WHAT YOU NEED TO DO ->
Please return each line of the listing exactly as given.

RECORDS FOR THE TASK ->
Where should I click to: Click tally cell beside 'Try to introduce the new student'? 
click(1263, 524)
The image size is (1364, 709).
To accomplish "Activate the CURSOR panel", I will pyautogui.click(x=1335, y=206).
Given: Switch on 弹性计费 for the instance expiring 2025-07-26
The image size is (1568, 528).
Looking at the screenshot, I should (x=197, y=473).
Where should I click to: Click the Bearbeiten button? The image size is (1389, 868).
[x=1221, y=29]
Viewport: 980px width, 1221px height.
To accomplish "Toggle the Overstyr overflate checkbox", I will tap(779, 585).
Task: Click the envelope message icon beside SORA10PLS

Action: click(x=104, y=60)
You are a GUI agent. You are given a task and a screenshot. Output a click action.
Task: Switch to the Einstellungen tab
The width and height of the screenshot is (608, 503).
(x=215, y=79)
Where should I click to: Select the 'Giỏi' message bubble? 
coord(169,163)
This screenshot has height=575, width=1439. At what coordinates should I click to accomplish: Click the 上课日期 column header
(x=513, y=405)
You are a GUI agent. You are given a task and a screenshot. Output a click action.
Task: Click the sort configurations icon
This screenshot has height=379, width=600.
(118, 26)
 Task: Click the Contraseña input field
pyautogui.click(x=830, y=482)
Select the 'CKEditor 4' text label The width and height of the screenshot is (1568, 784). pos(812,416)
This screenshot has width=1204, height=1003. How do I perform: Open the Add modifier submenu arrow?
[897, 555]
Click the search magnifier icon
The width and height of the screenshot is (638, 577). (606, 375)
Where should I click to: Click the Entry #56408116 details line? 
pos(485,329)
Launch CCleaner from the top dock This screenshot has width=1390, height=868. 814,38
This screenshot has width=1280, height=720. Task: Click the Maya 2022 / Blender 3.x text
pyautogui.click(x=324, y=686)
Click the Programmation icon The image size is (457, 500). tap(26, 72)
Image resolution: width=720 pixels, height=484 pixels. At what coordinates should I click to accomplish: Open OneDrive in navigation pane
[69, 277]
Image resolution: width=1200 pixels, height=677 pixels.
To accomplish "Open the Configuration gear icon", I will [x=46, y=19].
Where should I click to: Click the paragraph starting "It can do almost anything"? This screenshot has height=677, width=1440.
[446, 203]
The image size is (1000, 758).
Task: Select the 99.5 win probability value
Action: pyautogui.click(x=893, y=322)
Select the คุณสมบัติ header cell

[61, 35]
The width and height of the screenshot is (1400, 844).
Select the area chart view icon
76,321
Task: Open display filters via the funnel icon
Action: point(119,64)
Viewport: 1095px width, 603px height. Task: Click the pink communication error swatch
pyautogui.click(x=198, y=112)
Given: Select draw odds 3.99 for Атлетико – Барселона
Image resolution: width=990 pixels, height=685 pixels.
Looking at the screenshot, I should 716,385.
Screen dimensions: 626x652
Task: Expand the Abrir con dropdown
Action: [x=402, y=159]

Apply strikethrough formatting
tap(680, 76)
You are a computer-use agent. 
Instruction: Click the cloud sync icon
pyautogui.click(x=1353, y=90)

OUTPUT FOR THIS TASK ->
Where should I click to: Click tally cell beside 'Try to introduce the new student'? 
click(1263, 524)
The image size is (1364, 709).
To accomplish "Activate the CURSOR panel", I will pyautogui.click(x=1335, y=206).
Given: Switch on 弹性计费 for the instance expiring 2025-07-26
The image size is (1568, 528).
Looking at the screenshot, I should (x=197, y=473).
Where should I click to: Click the Bearbeiten button? The image size is (1389, 868).
[x=1221, y=29]
Viewport: 980px width, 1221px height.
To accomplish "Toggle the Overstyr overflate checkbox", I will tap(779, 585).
Task: Click the envelope message icon beside SORA10PLS

Action: click(x=104, y=60)
You are a GUI agent. You are given a task and a screenshot. Output a click action.
Task: Switch to the Einstellungen tab
The width and height of the screenshot is (608, 503).
(x=215, y=79)
Where should I click to: Select the 'Giỏi' message bubble? 
coord(169,163)
This screenshot has height=575, width=1439. At what coordinates should I click to accomplish: Click the 上课日期 column header
(x=513, y=405)
You are a GUI agent. You are given a task and a screenshot. Output a click action.
Task: Click the sort configurations icon
This screenshot has height=379, width=600.
(118, 26)
 Task: Click the Contraseña input field
pyautogui.click(x=830, y=482)
Select the 'CKEditor 4' text label The width and height of the screenshot is (1568, 784). pos(812,416)
This screenshot has width=1204, height=1003. How do I perform: Open the Add modifier submenu arrow?
[897, 555]
Click the search magnifier icon
The width and height of the screenshot is (638, 577). (606, 375)
Where should I click to: Click the Entry #56408116 details line? 
pos(485,329)
Launch CCleaner from the top dock This screenshot has width=1390, height=868. 814,38
This screenshot has width=1280, height=720. Task: Click the Maya 2022 / Blender 3.x text
pyautogui.click(x=324, y=686)
Click the Programmation icon The image size is (457, 500). tap(26, 72)
Image resolution: width=720 pixels, height=484 pixels. At what coordinates should I click to accomplish: Open OneDrive in navigation pane
[69, 277]
Image resolution: width=1200 pixels, height=677 pixels.
To accomplish "Open the Configuration gear icon", I will [x=46, y=19].
Where should I click to: Click the paragraph starting "It can do almost anything"? This screenshot has height=677, width=1440.
[446, 203]
The image size is (1000, 758).
Task: Select the 99.5 win probability value
Action: pyautogui.click(x=893, y=322)
Select the คุณสมบัติ header cell

[61, 35]
The width and height of the screenshot is (1400, 844).
Select the area chart view icon
76,321
Task: Open display filters via the funnel icon
Action: point(119,64)
Viewport: 1095px width, 603px height. Task: Click the pink communication error swatch
pyautogui.click(x=198, y=112)
Given: Select draw odds 3.99 for Атлетико – Барселона
Image resolution: width=990 pixels, height=685 pixels.
Looking at the screenshot, I should 716,385.
Screen dimensions: 626x652
Task: Expand the Abrir con dropdown
Action: [x=402, y=159]

Apply strikethrough formatting
tap(680, 76)
You are a computer-use agent. 
Instruction: Click the cloud sync icon
pyautogui.click(x=1353, y=90)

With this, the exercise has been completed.